Search code, repositories, users, issues, pull requests...

Provide feedback

We read every piece of feedback, and take your input very seriously.

Saved searches

Use saved searches to filter your results more quickly

Appearance settings

Request queue stuck in infinite loop due to ID mismatch in Apify-Scrapy integration #392

Copy link
Copy link
Closed
@vdusek

Description

@vdusek
Issue body actions

Description

When crawling apify.com using the Apify-Scrapy integration, some specific pages cause request queue inconsistencies, leading to an infinite run loop where requests cannot be removed from the queue.

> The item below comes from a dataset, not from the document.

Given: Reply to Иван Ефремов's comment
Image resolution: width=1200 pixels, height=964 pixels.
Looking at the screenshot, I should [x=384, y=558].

This issue can be reproduced using the code from the Scrapy guide or the Scrapy template.

Problematic URLs:

Observed behavior

Warnings about mismatched request IDs and unique keys during Spider processing:

[title_spider] INFO TitleSpider is parsing <200 https://apify.com/professional-services>... [({"spider": "<TitleSpider 'title_spider' at 0x7f564d5a52b0>"})]
...
[crawlee.storage_clients._memory._request_queue_client] WARN The request ID does not match the ID from the unique_key (request.id=xTOtjOm0Pqt40fn, id=U6aWc4CgOSWQl13).
...
[crawlee.storage_clients._memory._request_queue_client] WARN The request ID does not match the ID from the unique_key (request.id=QGWv6iVEdK2bHHD, id=DmSWl7p6JKFfUYx).
...
[crawlee.storage_clients._memory._request_queue_client] WARN The request ID does not match the ID from the unique_key (request.id=RWm45nonkuuAh9r, id=5lI8IiodqKAguLk).
...
[title_spider] INFO TitleSpider is parsing <200 https://apify.com/templates>... [({"spider": "<TitleSpider 'title_spider' at 0x7f564d5a52b0>"})]
...

Requests remain stuck in the request queue, causing repeated processing attempts. Resulting in endless loop of the following logs:

...
[crawlee._utils.system] DEBUG Calling get_memory_info()...
[crawlee._utils.system] DEBUG Calling get_cpu_info()...
[crawlee._utils.system] DEBUG Calling get_memory_info()...
[crawlee._utils.system] DEBUG Calling get_cpu_info()...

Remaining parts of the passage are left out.